HOLISTIC TRAINING

  "I realised that in order to optimise health, we need to learn to manage external stressors on a day to day basis, by making conscious, smart choices based upon awareness of how you feel at that moment in time." - Casall ambassador Matthew Griffiths.

TRAINING TO BE HOLISTIC

Take an honest look at your lifestyle and see what areas need to be improved. Work towards enabling better sleep, better nutrition, better training, better thoughts and more control with your social network. “Work one area at a time and embrace the process, take your time and avoid rushing - the most sustainable changes are the ones completed in baby steps”, Matthew recommends warmly. The next step is to strengthen the muscles we use in everyday life, i.e. the muscles that stabilise the spine, the shoulders and the hips. A strong physical foundation is also critical for success in regular training. Matthew recommends ‘functional training’ and tools such as gym balls, rubber bands, mats and balance tools. The exercises are similar to everyday movements (replicating natural movements patterns such as pushing, pulling, squatting, lunging, lifting and rotating) with the number of repetitions, resistance or weight being adapted to strengthen the body so that it functions as well as possible for the stresses the individual is exposed to in everyday life.


 

5 EXERCISE TIPS

Here are Matthew’s top 5 exercises tips for improved energy, stress release as well as strengthening your posture.

1. Upper back Self-massage with pressure point ball

How: Place the pressure point ball on the muscular region beside the shoulder blade, then slowly begin move up and down and side to side massaging the muscles. Complete 45-60sec of massage,
then switch sides.

Benefits: A great way to reduce tension in the upper back and neck area.

2. Glute Self-massage with pressure point ball

How: Place the pressure point ball on the muscular region under the glute, then slowly begin move up and down and side to side massaging the muscle. Complete 45-60sec of massage, then switch sides.

Benefits: A great way to reduce tension in glute area and lower
back.

3. Hip Extension with rubber bands

How: Place one or two bands (if you want more resistance) around the legs as illustrated, with the legs positioned at 90 degrees. Start with the hips on the floor or a mat, then push the hips upwards
as shown, hold for a couple of second then slowly lower the hips.

Complete 15 -20 reps, with 1-2 sets.

Benefits: This will help strength the glutes, hamstrings and core,
resulting in a stronger hips and better posture.

4. Single leg, two arm flex band pull

How: First attach the flex band around a fixed object, making sure the band is evenly placed and is at chest height. Stand on one leg with a slight bend in the knee, keeping a tall back with chest and
gaze lifted and arms straight. Then pull the band with both arms, until your elbows are at 90 degrees, then slowly straighten your arms again while keeping a tall back. To increase the effort, stand further away from the band’s fixed point.

Complete 15-20 reps, with 2-3 sets

Benefits: This will strength the muscles through the upper back, core and all the muscles in the standing leg.

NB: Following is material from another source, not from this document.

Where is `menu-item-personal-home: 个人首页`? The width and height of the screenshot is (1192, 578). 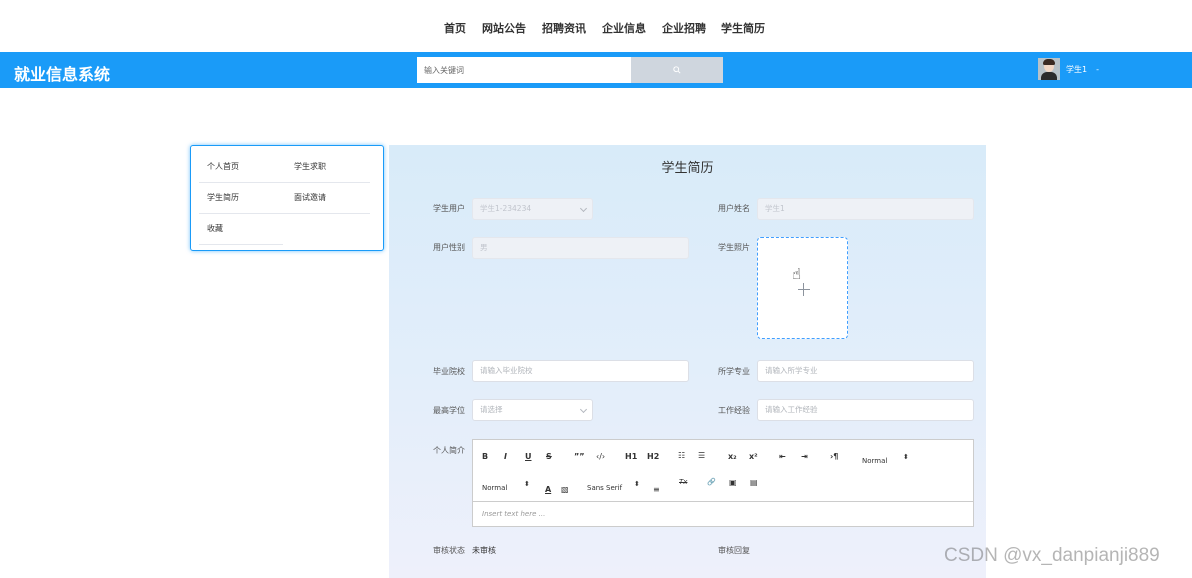
menu-item-personal-home: 个人首页 is located at coordinates (223, 166).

5. Flex band core rotation

How: First attach the flex band around a fixed object, making sure the band is evenly placed and is at chest height. Stand with the legs apart and slightly bent, facing the band, keeping a tall back with
chest and gaze lifted and arms straight. Make a controlled rotation using your back and core muscles turn 90 degrees and then return back to the start position.

Repeat on the other side, then alternate between left and right for 20 reps.

Benefits: This will strength the muscles through the upper back and core region.


 

HOLISTIC WAY OF LIFE

External stressors can affect the function and performance of the body, far more than we appreciate and it’s hard to predict how you will feel on a particular day. Imagine you had a stressful day at work, missed lunch, forgot to drink water, drank too much coffee, and this left you drained and tired. It is worth remembering, that the body detects all stress as stress, whether it is positive stress such as an intensive run or negative stress such as a bad night of sleep. We can use training to counteract stress and find better balance in the body, but rather than a high intensity training session opt for energy-building exercises, such as stretching, light cardio or calm yoga.

Matthew suggests starting with developing and training the following five areas, in which he believes we need to find balance in order to achieve improved well-being and health.

Your self

Mental health is important so spend time investing in developing positive thoughts, good feelings and creating realistic visions. Adding a mind & body practice is good way to get started with improving mental health.

Your social network

Finding some work/life balance; allowing for personal growth as well as building friendships and loving relationships and being happy in your working and living conditions are all vital to this.

Your sleep

Get regular, peaceful, deep sleep of between 8-10 hours a night. This includes rest, power naps and energy-building activities such as meditation and breathing exercises.

Your training

Regular, functional training (which helps us to work better in everyday life) and exercise adapted to what your day holds – perhaps today you need some yoga or trail running or even body weight training.

Your nutrition

Food should give us energy and benefit the body, not be a burden on it. Organic foods without additives and a minimum of stimulants (such as coffee) promote health and contribute to a healthier environment. Good hydration throughout the day is a must!